The policy email arrived on a Tuesday. Updated terms, expanded refusals, retroactive enforcement on conversations going back months. The vendor framed it as safety. What it actually was: a unilateral change to what the tool I had been paying for would do. No negotiation, no migration window, no opt-out beyond cancellation.

Cancel I did. Then I built the replacement.

The local stack runs on a single RTX 3060 with 12 GB of VRAM. Ollama for text, Stable Diffusion WebUI Forge for image, SillyTavern as the glue between them. Eighteen models on disk, three character archetypes, one batch file to start the whole thing. Total cost after the GPU: my evenings.

None of those pieces are new. Ollama has been around since 2023. SillyTavern is older than that.

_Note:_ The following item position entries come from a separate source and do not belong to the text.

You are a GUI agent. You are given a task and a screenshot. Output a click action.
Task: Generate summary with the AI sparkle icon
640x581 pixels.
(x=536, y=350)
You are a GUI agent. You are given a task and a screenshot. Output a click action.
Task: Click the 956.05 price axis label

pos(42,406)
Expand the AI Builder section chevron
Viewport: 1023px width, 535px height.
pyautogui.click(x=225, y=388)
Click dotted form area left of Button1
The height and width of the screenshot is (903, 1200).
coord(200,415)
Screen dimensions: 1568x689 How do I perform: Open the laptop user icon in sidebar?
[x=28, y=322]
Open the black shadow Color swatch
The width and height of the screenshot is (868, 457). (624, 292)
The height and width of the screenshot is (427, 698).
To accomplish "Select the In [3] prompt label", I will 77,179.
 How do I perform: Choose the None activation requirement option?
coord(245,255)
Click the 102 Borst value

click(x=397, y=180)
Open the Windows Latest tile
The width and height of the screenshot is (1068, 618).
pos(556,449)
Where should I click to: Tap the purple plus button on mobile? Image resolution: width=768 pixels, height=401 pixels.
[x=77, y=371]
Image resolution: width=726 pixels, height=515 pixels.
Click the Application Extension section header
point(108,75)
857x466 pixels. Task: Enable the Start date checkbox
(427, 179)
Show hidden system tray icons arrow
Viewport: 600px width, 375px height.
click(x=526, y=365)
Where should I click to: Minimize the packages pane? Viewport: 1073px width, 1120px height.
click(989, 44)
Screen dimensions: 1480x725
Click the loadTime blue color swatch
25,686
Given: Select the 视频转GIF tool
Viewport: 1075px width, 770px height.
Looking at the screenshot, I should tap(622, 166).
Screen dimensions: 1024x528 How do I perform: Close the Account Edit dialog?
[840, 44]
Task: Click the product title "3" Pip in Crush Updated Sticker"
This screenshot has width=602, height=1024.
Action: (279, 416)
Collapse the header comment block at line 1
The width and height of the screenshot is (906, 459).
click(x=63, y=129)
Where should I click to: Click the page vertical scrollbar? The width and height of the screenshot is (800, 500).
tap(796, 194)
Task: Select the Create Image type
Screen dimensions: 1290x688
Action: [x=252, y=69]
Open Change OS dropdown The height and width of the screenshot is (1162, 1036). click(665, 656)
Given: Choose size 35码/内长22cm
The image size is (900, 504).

Forge has been the consumer-grade fork people actually run for the better part of a year. The reason the article is worth writing now is that the combination crossed a line this spring. It went from "interesting if you have an A100" to production-quality on the kind of card people buy for gaming. The local conversation has been about possibility. It is now about practicality.

What follows is what is on the box, why those specific pieces, and the half-dozen choices that were not obvious enough for me to get right on the first try. The motivating premise, that cloud AI has stopped being AI as a service and started being AI under a content policy, is real, and the article comes back to it at the end. The middle is hardware, configuration, and the surprises.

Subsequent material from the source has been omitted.